(Data to use Opens)
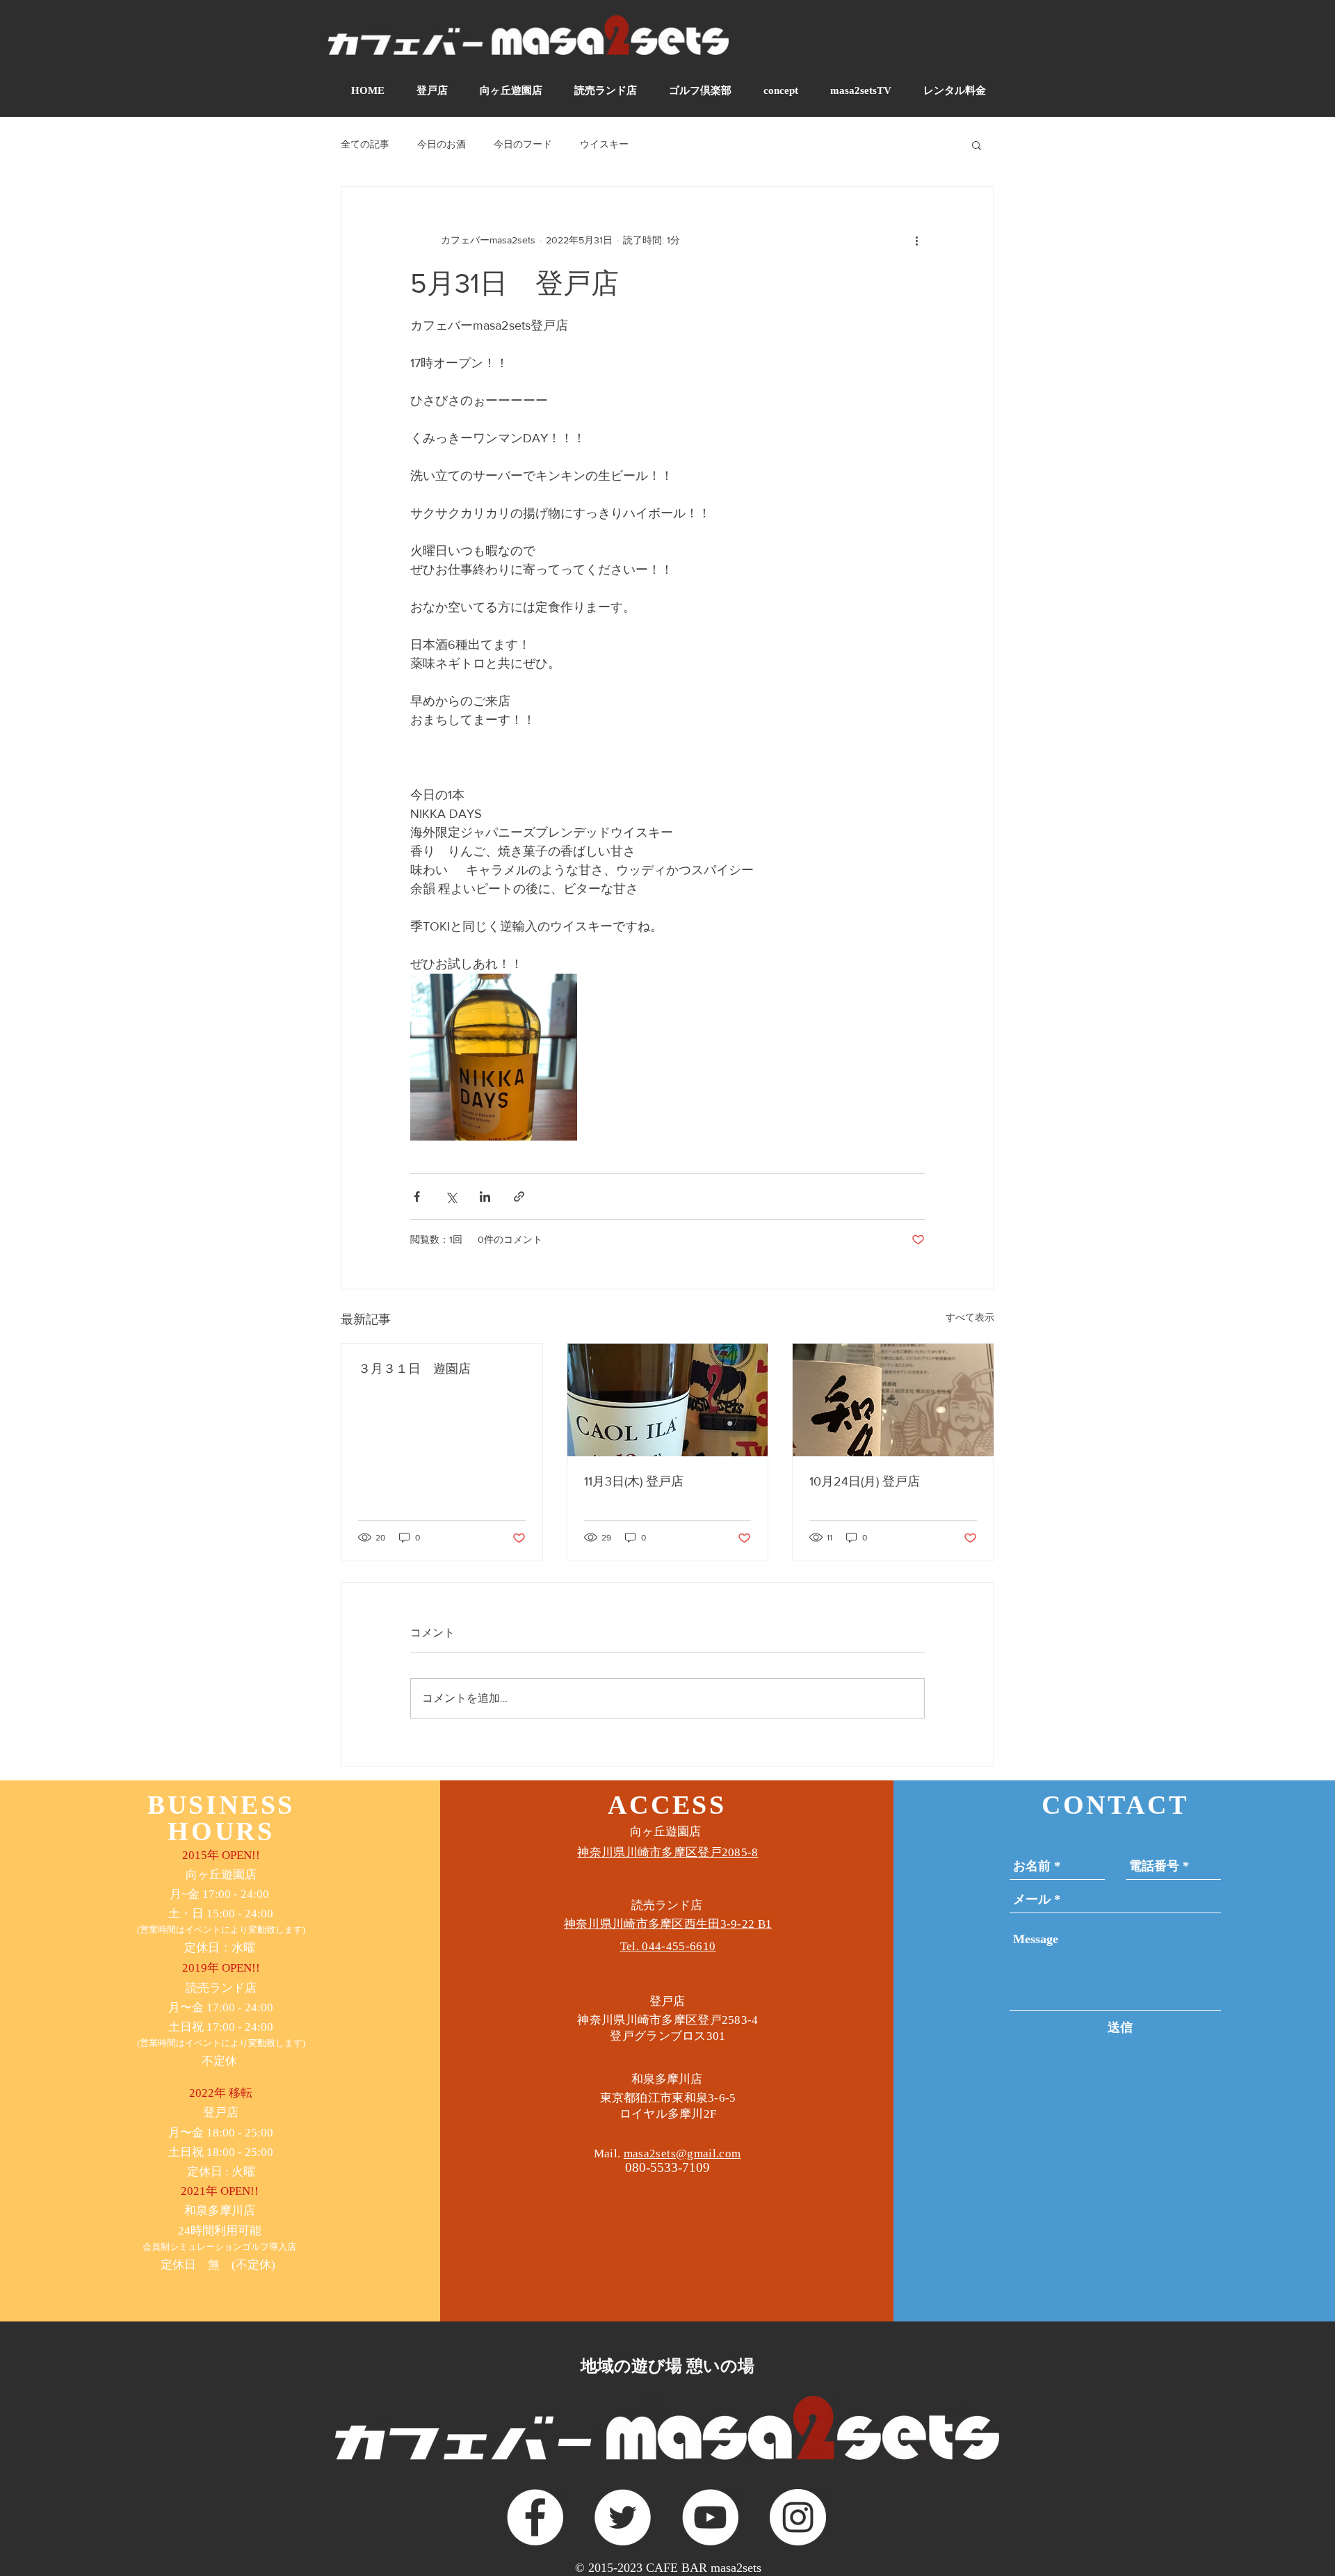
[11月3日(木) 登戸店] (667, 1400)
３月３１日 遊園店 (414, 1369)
(Data to use Closes)
(Data to use Opens)
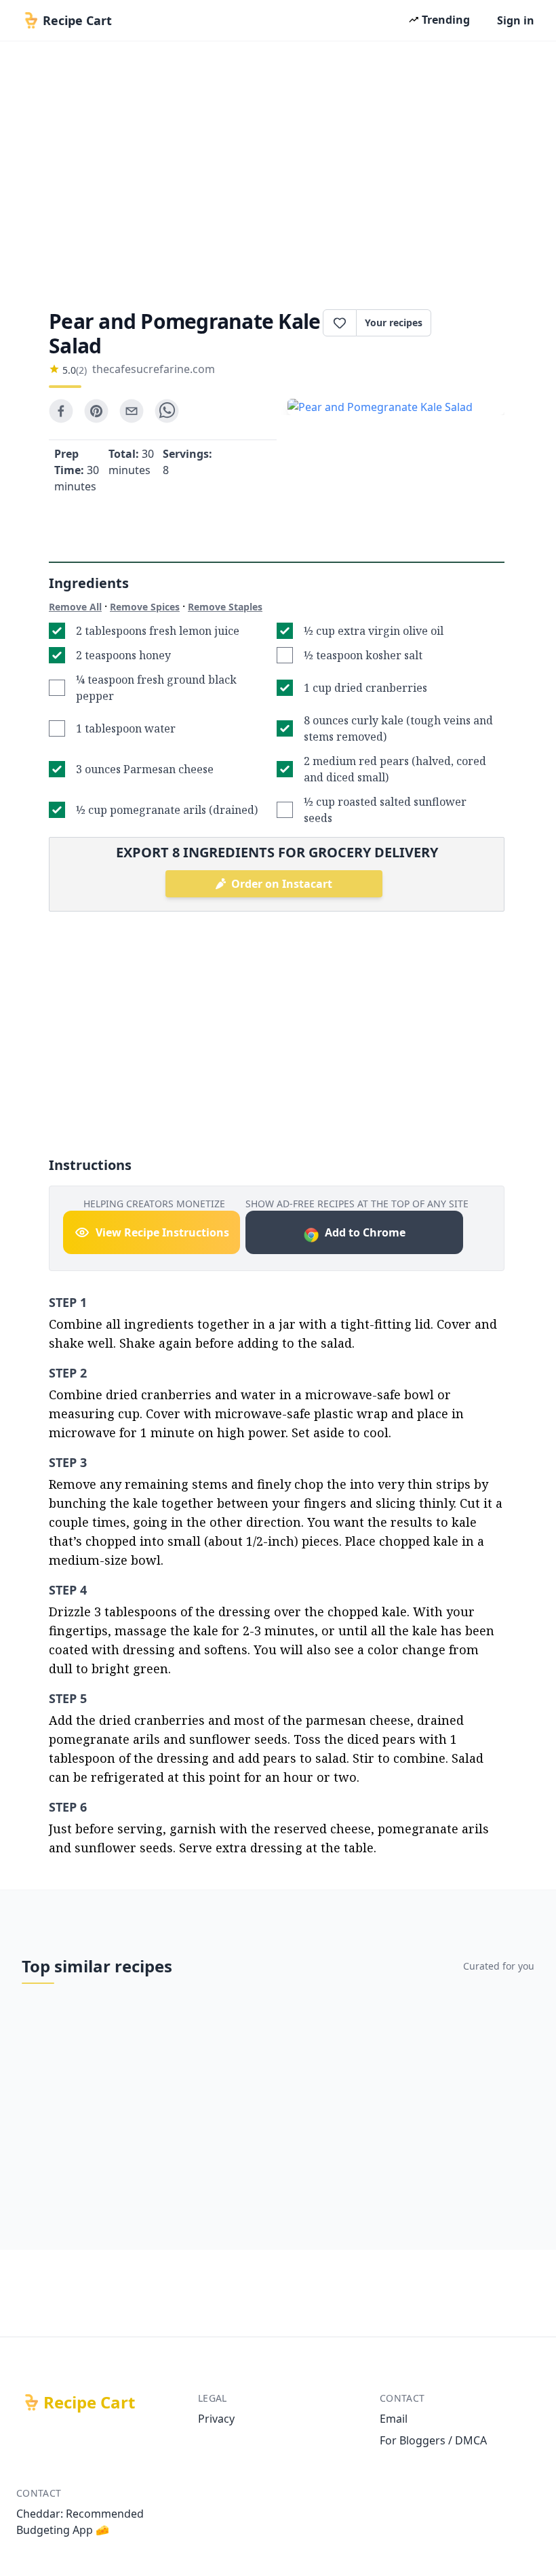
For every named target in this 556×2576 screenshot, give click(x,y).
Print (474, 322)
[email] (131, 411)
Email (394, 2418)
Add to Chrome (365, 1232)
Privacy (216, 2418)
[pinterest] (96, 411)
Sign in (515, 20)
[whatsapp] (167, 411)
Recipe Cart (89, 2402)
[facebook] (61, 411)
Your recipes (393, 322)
(Data to use Closes)
Required work: Above are the records; from them, give again exactly the lines from the one containing "[pinterest] (96, 411)" through the one containing "Your recipes (393, 322)", both included.

Response for this exercise:
[pinterest] (96, 411)
Sign in (515, 20)
[whatsapp] (167, 411)
Recipe Cart (89, 2402)
[facebook] (61, 411)
Your recipes (393, 322)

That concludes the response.